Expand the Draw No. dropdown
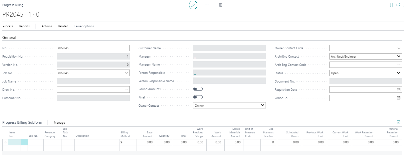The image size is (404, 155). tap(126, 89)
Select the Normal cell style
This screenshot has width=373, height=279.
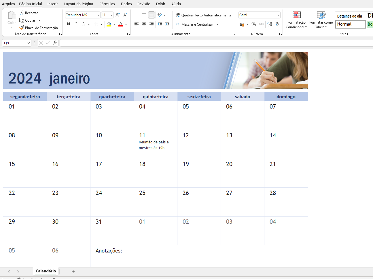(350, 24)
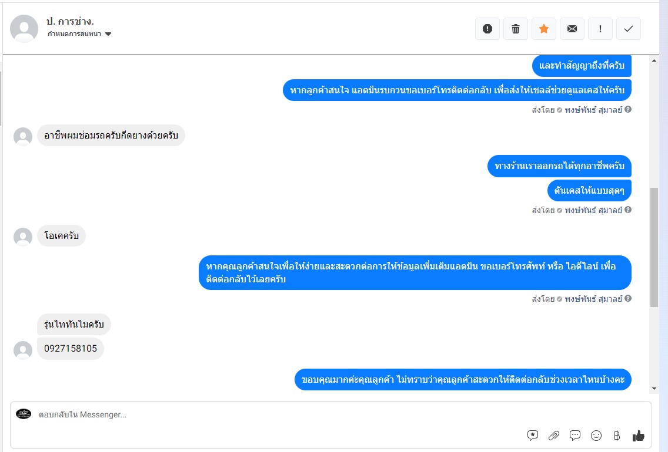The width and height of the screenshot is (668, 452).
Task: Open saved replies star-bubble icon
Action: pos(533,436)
---
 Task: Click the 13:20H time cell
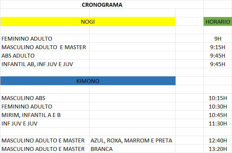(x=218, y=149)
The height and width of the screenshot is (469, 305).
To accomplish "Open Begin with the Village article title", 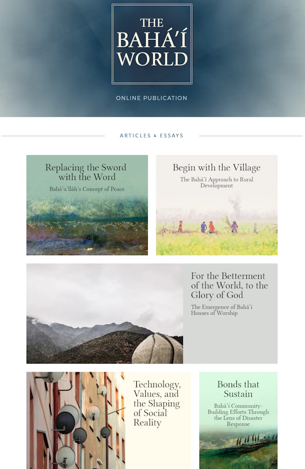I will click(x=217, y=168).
...
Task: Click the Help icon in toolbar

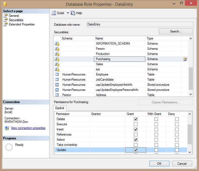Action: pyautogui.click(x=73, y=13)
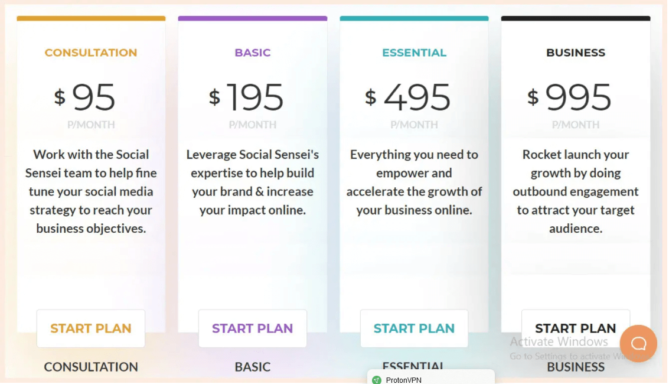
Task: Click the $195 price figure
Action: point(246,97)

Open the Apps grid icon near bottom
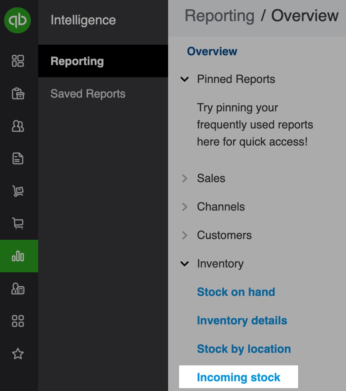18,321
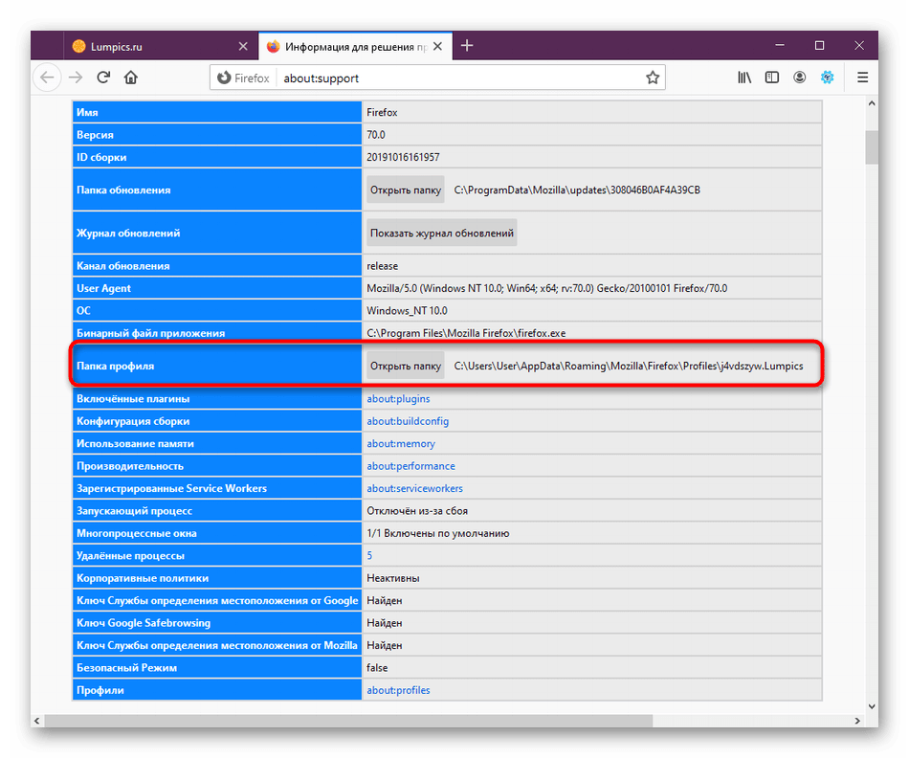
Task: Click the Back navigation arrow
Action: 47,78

* **Problem to solve**
Write down the items from the line containing "Expand the Draw No. dropdown" through the line containing "Action: pos(533,436)", both included, copying each line as it stands and omitting the pictures.

* **Written solution**
Expand the Draw No. dropdown
The image size is (404, 155). tap(126, 89)
Select the Normal cell style
This screenshot has width=373, height=279.
(350, 24)
The width and height of the screenshot is (668, 452).
Task: Open saved replies star-bubble icon
Action: pos(533,436)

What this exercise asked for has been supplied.